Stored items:
· · ·
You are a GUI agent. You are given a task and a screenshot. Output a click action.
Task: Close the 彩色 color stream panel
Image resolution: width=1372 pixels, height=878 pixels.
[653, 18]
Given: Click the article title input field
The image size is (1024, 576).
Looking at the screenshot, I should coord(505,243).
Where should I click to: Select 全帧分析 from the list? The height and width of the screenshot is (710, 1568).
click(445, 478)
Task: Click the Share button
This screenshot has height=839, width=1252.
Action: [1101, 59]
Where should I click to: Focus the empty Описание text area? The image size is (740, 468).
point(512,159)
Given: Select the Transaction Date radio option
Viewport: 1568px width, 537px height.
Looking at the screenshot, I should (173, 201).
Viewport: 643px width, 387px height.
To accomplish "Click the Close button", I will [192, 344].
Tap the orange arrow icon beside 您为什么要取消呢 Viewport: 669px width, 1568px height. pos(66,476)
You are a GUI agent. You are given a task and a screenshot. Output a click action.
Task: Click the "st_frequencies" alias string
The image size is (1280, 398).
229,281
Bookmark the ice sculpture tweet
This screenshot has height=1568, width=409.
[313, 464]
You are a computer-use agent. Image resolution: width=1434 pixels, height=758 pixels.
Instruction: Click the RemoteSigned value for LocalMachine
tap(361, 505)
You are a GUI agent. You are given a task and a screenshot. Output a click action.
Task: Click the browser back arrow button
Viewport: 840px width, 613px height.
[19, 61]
· · ·
◆ EXERCISE AIM:
Copy the data above exactly. Every line must be included.

◆ EXERCISE RESULT:
You are a GUI agent. You are given a task and a screenshot. Output a click action.
Task: Close the 彩色 color stream panel
Image resolution: width=1372 pixels, height=878 pixels.
[653, 18]
Given: Click the article title input field
The image size is (1024, 576).
Looking at the screenshot, I should coord(505,243).
Where should I click to: Select 全帧分析 from the list? The height and width of the screenshot is (710, 1568).
click(445, 478)
Task: Click the Share button
This screenshot has height=839, width=1252.
Action: [1101, 59]
Where should I click to: Focus the empty Описание text area? The image size is (740, 468).
point(512,159)
Given: Select the Transaction Date radio option
Viewport: 1568px width, 537px height.
Looking at the screenshot, I should (173, 201).
Viewport: 643px width, 387px height.
To accomplish "Click the Close button", I will [192, 344].
Tap the orange arrow icon beside 您为什么要取消呢 Viewport: 669px width, 1568px height. pos(66,476)
You are a GUI agent. You are given a task and a screenshot. Output a click action.
Task: Click the "st_frequencies" alias string
The image size is (1280, 398).
229,281
Bookmark the ice sculpture tweet
This screenshot has height=1568, width=409.
[313, 464]
You are a computer-use agent. Image resolution: width=1434 pixels, height=758 pixels.
Instruction: Click the RemoteSigned value for LocalMachine
tap(361, 505)
You are a GUI agent. You are given a task and a screenshot. Output a click action.
Task: Click the browser back arrow button
Viewport: 840px width, 613px height.
[19, 61]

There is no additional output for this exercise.